One day, though, when I was about eight years old, that changed. On my daily flick through the newspaper (my siblings are a lot younger than me, so for a long time I was a precocious only child whose main hobby was watching Coronation Street with the grown-ups in the house; naturally I enjoyed the soap gossip pages from a young age), my attention was caught by one of those general interest features that papers pop into a corner when news is slow. It concerned a recent survey on the “dumbest sounding” and “least sexy” UK accents. The Birmingham accent, you will not be surprised to learn, was near the top of both of these lists.
I distinctly remember feeling put out about it. In hindsight, this was probably the first time I realised that people judged others based not just on what they said, but the way that they spoke, too. This is obviously a lesson that most of us learn sooner or later, but the Birmingham accent does tend to get a particularly rough ride of it. Even though we speak the native tongue of J.R.R. Tolkien, Julie Walters and Judas Priest, to outsiders, the main perception of the accent — with its flat, wide vowels and in-between, neither-north-nor-south intonation — has historically been one of “stupidity”.
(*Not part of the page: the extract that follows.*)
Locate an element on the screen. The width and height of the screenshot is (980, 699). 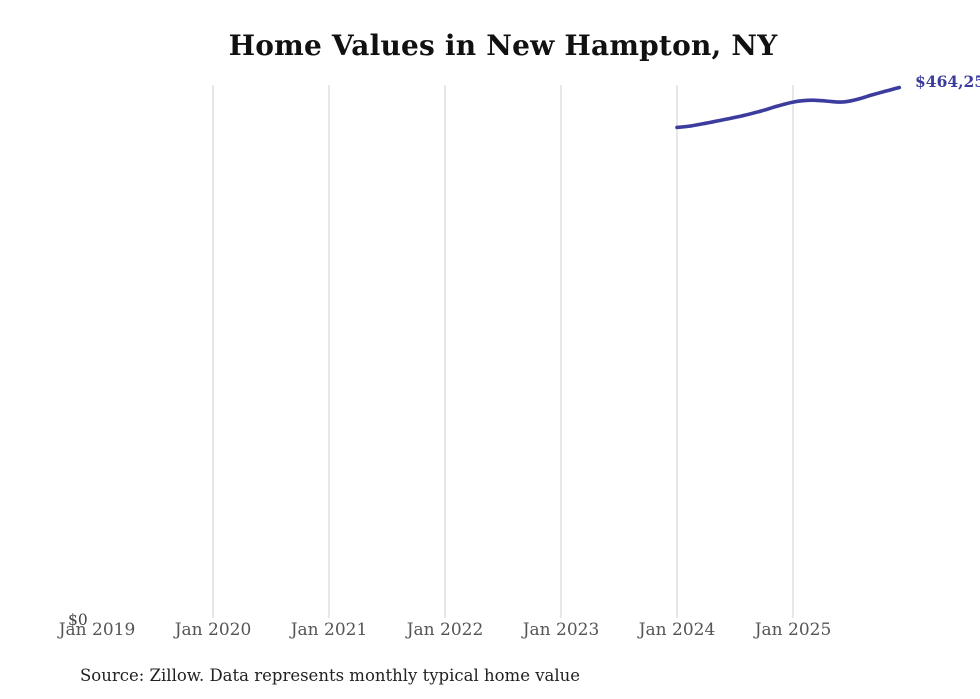
x-tick-label: Jan 2025 is located at coordinates (793, 630).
That’s classist nonsense, of course. Yet when I started to work on this article, most of the discerning Brummies that I canvassed felt the same, which is hardly surprising, given what was reflected culturally when I was a child. If I think back now, it was rare to hear Brummies outside of local media. You might see Frank Skinner, Jasper Carrott and Ozzy Osbourne on telly and that was about it.
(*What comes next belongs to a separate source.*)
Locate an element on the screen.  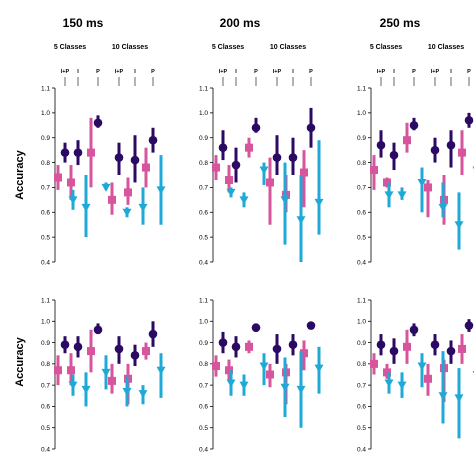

This has changed now. Over the last ten years or so, we’ve started to hear our much-maligned accent in the cultural conversation. These days, it’s not unusual for a Birmingham-born footballer to give an interview after an England match, or to flick on the TV and be greeted by a presenter speaking like someone who’d serve you in The Square Peg. I love hearing people who talk like me speaking publicly, so this re-emergence — call it a “Birmaissance” (sorry) — is great news.
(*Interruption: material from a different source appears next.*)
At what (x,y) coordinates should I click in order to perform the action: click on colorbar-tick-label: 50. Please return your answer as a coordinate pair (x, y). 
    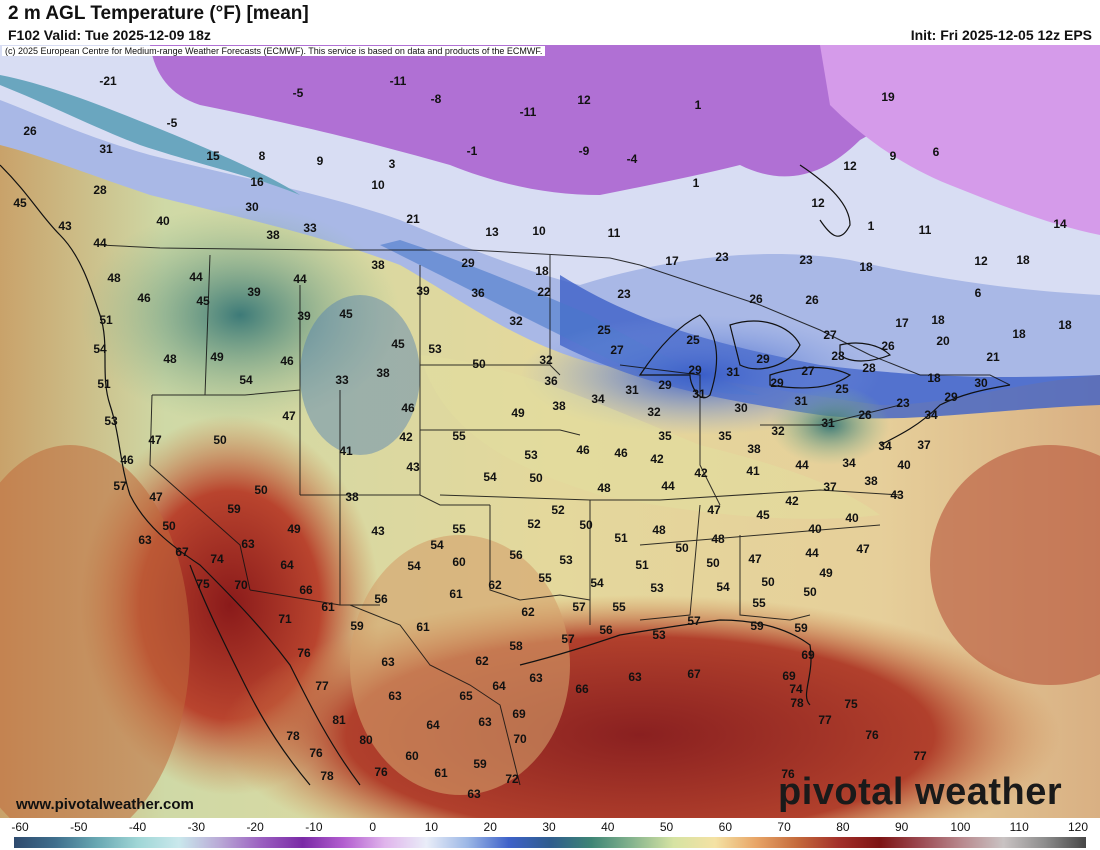
    Looking at the image, I should click on (666, 827).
At the same time, the fact that it is happening so much now, compared with 20 years ago, also makes me wonder why. Has the success of Peaky Blinders and the mainstreaming of famous Brummies like Jack Grealish, Alison Hammond and Joe Lycett meant that wider perceptions of the Birmingham accent has changed in any real way? If so, how? And, more importantly: should those of us that speak with it even be bothered what people think?